**Data to process:**
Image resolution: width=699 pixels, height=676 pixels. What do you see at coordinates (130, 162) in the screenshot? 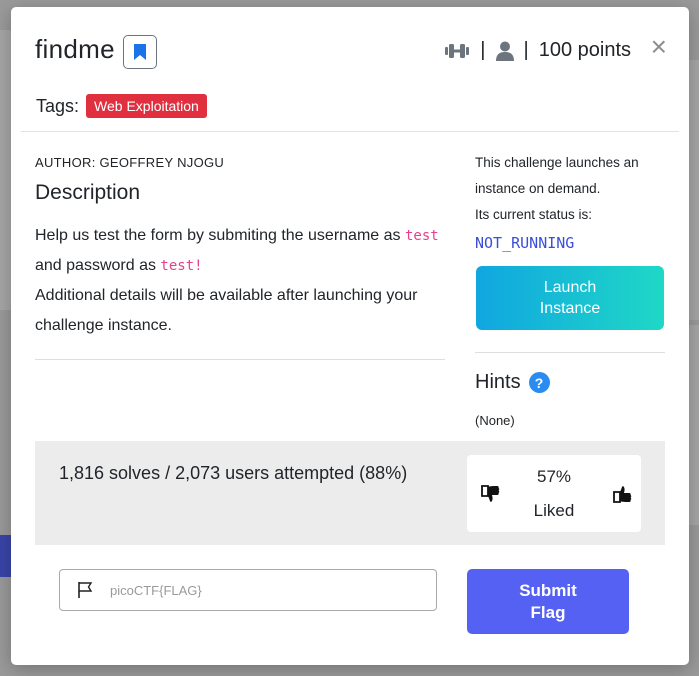
I see `author-line: AUTHOR: GEOFFREY NJOGU` at bounding box center [130, 162].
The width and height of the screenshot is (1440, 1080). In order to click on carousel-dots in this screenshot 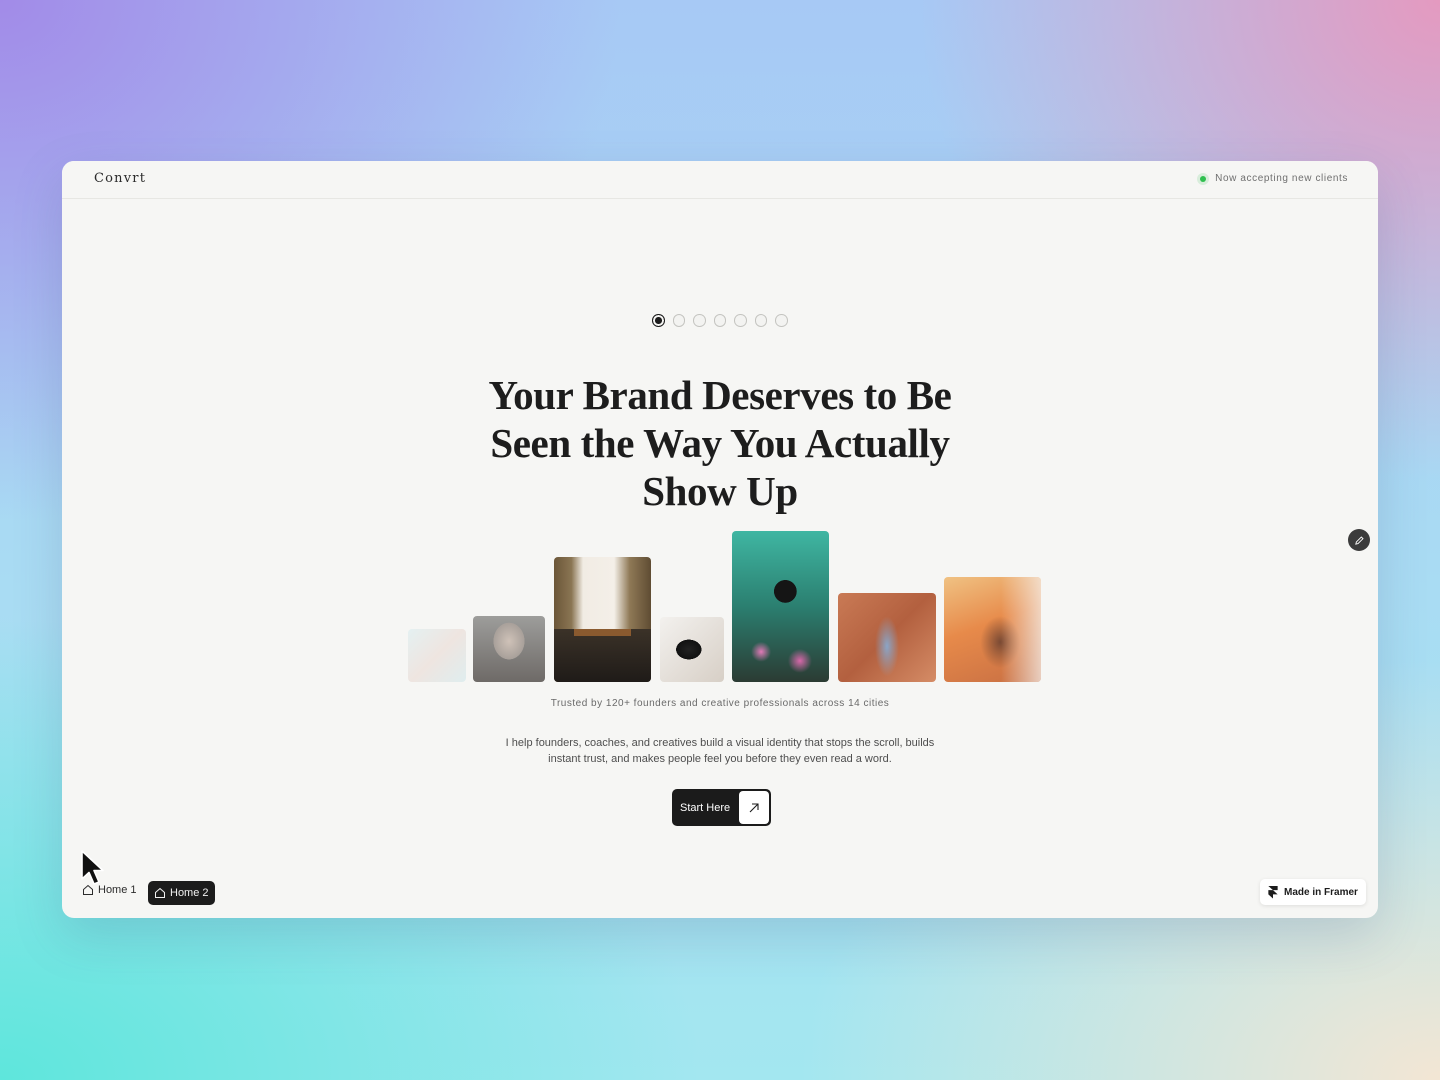, I will do `click(720, 320)`.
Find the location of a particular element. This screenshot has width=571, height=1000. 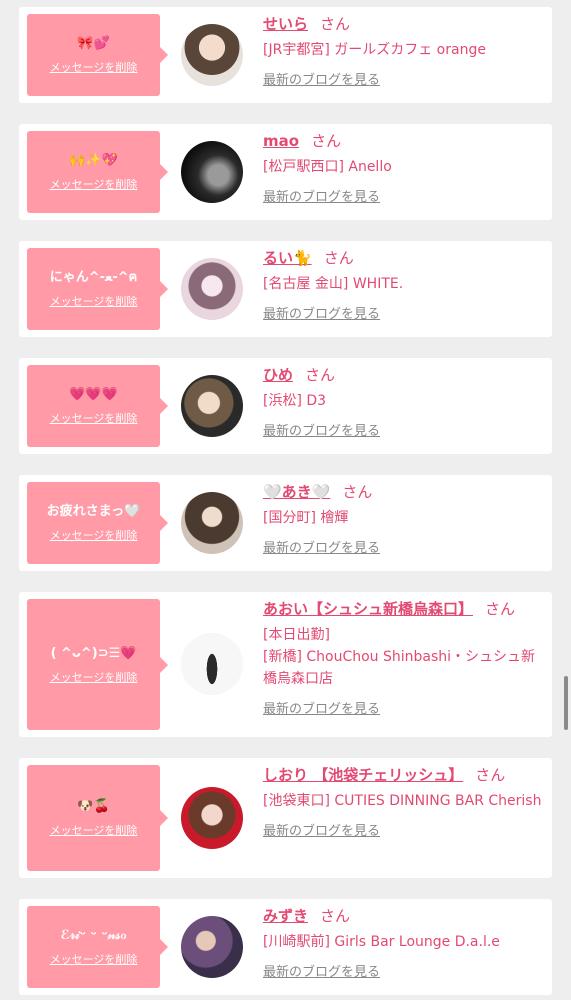

girl-info: mao さん [松戸駅西口] Anello 最新のブログを見る is located at coordinates (404, 168).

**Try it:** Reproduce word for word everything from the start of the entries down to and including the line containing "center [130, 162].". Omit the pictures from your reply.

**Written answer:**
Image resolution: width=699 pixels, height=676 pixels. What do you see at coordinates (130, 162) in the screenshot? 
I see `author-line: AUTHOR: GEOFFREY NJOGU` at bounding box center [130, 162].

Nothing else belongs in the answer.